New York-based specialty textile manufacturer Apex Mills Corp. will invest $3.1 million to acquire the former HanesBrands facility in Patrick County, along with the plant’s equipment. The acquisition will retain 96 jobs and create an estimated 44 jobs, Gov. Glenn Youngkin announced Friday.
Apex Mills will fulfill contracts for the Hanes clothing brands. HanesBrands Inc. closed the facility in July 2021, eliminating 140 jobs.
“We want made in America to mean made in Virginia and we are proud that this American-made textile company will expand its U.S. footprint by establishing an East Coast facility in Virginia,” Youngkin said in a statement. “Specialty textile manufacturing has long been a core component of the economy in many regions across the commonwealth, and we thank Apex Mills for keeping the HanesBrands facility in operation.”
Founded in 1943, Apex Mills makes warp-knit fabrics geared towards industrial and technical applications. The company provides solid knit, mesh/netting and 3D-spacer textile solutions.

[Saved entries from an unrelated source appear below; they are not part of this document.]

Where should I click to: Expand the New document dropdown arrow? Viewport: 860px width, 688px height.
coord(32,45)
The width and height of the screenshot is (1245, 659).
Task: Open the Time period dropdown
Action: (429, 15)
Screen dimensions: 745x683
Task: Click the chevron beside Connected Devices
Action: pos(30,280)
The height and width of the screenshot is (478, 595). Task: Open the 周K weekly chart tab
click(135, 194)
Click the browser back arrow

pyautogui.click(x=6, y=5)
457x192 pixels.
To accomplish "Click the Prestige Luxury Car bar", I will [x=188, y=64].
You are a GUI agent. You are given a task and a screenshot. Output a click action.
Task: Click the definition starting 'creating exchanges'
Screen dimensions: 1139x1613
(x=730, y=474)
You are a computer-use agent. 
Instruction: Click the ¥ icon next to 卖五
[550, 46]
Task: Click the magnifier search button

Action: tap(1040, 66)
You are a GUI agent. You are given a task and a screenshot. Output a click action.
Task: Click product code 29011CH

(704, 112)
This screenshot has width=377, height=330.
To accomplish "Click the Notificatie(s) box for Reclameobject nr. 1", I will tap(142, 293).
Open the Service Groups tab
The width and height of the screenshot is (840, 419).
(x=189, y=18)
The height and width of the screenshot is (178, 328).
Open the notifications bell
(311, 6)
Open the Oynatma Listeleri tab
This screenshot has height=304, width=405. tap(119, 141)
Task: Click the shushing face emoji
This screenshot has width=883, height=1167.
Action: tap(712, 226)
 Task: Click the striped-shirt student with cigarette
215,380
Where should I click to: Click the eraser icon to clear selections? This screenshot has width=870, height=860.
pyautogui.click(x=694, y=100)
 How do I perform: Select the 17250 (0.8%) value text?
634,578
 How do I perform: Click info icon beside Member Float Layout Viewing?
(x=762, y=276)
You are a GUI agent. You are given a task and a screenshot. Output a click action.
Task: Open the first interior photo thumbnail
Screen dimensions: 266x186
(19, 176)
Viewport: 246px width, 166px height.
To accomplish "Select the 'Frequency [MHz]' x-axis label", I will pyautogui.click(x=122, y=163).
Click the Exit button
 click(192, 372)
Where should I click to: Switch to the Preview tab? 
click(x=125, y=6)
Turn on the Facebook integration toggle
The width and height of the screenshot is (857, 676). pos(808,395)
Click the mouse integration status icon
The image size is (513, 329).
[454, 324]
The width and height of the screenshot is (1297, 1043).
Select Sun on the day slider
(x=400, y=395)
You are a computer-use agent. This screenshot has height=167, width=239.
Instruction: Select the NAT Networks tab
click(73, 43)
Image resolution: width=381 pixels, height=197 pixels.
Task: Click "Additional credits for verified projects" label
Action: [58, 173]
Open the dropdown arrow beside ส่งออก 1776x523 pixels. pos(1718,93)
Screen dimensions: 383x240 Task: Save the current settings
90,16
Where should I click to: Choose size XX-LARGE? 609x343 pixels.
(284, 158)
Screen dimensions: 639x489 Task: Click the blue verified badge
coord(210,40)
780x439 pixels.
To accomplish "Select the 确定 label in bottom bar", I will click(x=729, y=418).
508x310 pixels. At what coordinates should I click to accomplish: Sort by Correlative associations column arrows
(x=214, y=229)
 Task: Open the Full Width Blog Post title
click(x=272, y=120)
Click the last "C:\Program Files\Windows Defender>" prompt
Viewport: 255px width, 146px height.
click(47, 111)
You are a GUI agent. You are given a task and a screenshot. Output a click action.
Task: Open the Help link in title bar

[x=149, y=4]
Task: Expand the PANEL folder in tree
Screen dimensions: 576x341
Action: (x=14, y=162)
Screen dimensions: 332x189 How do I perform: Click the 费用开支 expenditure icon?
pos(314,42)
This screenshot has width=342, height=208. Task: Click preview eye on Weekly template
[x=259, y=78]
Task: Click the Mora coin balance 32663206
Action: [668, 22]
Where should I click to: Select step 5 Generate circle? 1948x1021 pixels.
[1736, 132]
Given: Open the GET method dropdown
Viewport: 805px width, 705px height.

Apex Mills President and CEO Jonathan Kurz said in a statement, “When we became aware of the imminent closing of the HanesBrands Woolwine operation and learned more about the rich tradition of textile manufacturing in Patrick County, we ultimately made the decision that this was where we wanted to locate our next fabric formation facility. The skilled workforce in the Woolwine, Stuart and surrounding communities, as well as the support we have received from the county and the state, have made this opportunity one which we are proud to be a part of.”
The Virginia Economic Development Partnership worked with Patrick County to secure the project, for which Virginia competed with Pennsylvania. Youngkin approved a $300,000 grant from the Commonwealth’s Opportunity Fund to assist the county. Apex Mills is eligible to receive state benefits from the Virginia Enterprise Zone Program, administered by the Virginia Department of Housing and Community Development. The company is eligible to receive funding and services to support its employee recruitment and training through VEDP’s Virginia Jobs Investment Program.